_Provided text_
* * * * *

Test AI accuracy: Periodically verify that AI tools are producing accurate, unbiased results. This can be as simple as spot-checking AI outputs against human judgment.

Plan for scaling: If you expect to grow, serve customers in other states, or expand AI use, develop a compliance roadmap that can scale with your business.

Ongoing Actions

Monitor regulatory developments: Set up Google Alerts or subscribe to newsletters covering AI regulation. Spend 15 minutes monthly reviewing updates.

Review vendor relationships annually: At least once per year, reassess your AI vendors' compliance practices and contract terms.

Update your compliance program: As your AI use evolves, update your policies, training, and oversight processes accordingly.

Document everything: Keep records of your compliance efforts, including policies, training, testing results, and vendor communications. This documentation protects you if questions arise.

* * * * *

_Data records_
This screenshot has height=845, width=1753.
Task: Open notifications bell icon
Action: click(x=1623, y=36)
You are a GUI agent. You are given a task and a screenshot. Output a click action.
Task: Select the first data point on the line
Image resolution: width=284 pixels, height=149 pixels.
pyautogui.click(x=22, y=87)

* * * * *

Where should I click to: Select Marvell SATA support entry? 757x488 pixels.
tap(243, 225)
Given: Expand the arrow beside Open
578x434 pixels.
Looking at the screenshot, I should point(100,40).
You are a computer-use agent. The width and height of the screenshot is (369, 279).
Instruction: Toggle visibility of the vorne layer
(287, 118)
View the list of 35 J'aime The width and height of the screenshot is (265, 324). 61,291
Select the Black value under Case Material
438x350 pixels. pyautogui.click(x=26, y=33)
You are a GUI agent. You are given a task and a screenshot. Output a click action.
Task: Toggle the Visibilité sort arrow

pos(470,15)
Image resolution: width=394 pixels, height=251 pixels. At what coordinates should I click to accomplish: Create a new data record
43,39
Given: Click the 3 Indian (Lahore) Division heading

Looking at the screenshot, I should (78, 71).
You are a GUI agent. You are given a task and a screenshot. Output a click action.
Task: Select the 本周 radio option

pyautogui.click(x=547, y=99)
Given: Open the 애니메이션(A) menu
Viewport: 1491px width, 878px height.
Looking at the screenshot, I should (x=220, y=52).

* * * * *

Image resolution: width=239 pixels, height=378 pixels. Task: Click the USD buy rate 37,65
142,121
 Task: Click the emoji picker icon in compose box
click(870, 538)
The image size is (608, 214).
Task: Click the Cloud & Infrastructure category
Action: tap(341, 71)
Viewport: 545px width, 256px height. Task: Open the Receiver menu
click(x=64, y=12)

* * * * *

_What you need to do_
1. Translate this sentence from the AI compliance text into French: "At least once per year, reassess your AI vendors' compliance practices and contract terms."
2. Output everything in the AI compliance text from "Plan for scaling: If" down to "with your business.", copied word for word.
The lines above are separate material and are not part of the AI compliance text.

_Task results_
1. Au moins une fois par an, réévaluez les pratiques de conformité et les conditions contractuelles de vos fournisseurs d'IA.

2.
Plan for scaling: If you expect to grow, serve customers in other states, or expand AI use, develop a compliance roadmap that can scale with your business.